Quick Links

Re: Slow "not in array" operation

From:	Rick Otten <rottenwindfish(at)gmail(dot)com>
To:	pgsql-performance(at)lists(dot)postgresql(dot)org
Subject:	Re: Slow "not in array" operation
Date:	2019-11-13 11:18:16
Message-ID:	CAMAYy4Jsyo4_Gs1hRvWd1vYnpPftAGWzx=OdhLAZC_WiU5CuTQ@mail.gmail.com
Views:	Whole Thread \| Raw Message \| Download mbox \| Resend email
Thread:
Lists:	pgsql-performance

On Wed, Nov 13, 2019 at 5:47 AM Morris de Oryx <morrisdeoryx(at)gmail(dot)com>
wrote:

> Disclaimer: Out over my skis again.
>
> From what you say here, and over on SO, it sounds like you've got two
> problems:
>
> * Matching on *huge *numbers of records because of common tags.
>
> * A dynamic collection of tags as they're customer driven/configured.
>
> An "ideal" solution might look like a bit-index for each tag+tuple, but
> Postgres does not have such a structure. The closest I've seen are Bloom
> filter based indexes. That's likely not going to work here as you don't
> know the collection of tags at any one time. If, however, you create your
> own frequency count estimates for tags, you may well find that there are a
> small number of common tags, and a large number of rare tags. That would be
> good to find out.
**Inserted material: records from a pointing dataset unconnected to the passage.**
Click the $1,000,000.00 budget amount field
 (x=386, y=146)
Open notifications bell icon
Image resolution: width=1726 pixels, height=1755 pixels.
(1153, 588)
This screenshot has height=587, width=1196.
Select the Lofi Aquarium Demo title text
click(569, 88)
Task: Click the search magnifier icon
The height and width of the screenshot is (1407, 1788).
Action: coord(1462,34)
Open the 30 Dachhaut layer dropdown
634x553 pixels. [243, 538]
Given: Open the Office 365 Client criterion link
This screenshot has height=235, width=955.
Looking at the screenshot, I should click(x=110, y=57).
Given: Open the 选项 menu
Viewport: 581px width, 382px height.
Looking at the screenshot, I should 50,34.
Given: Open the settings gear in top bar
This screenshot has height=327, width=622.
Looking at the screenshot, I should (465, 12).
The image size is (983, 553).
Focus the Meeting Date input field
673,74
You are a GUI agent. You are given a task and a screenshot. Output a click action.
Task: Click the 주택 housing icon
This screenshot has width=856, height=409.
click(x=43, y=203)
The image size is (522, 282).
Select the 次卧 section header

If you do have some super common (non selective) tags,
> then perhaps a Bloom index based on that collection could be effective. Or
> expression indexes on the very common tags. In your SaaS setup, you might
> need counts/indexes tied to some kind of customer/tenancy distinction ID,
> understood. But, for simplicity, I'm just saying a single set of frequency
> counts, etc.
>
> Here's a recent article on Bloom filter based indexes in Postgres that
> looks decent:
> https://www.percona.com/blog/2019/06/14/bloom-indexes-in-postgresql/
>

One other question might be whether you are always querying for a specific
tag or small set of tags, or if your queries are for relatively random
tags. ie, if you are always looking for the same 2 or 3 tags, then maybe
you could use a functional index or trigger-populate a new column on
insert/update that indicates whether those tags are present.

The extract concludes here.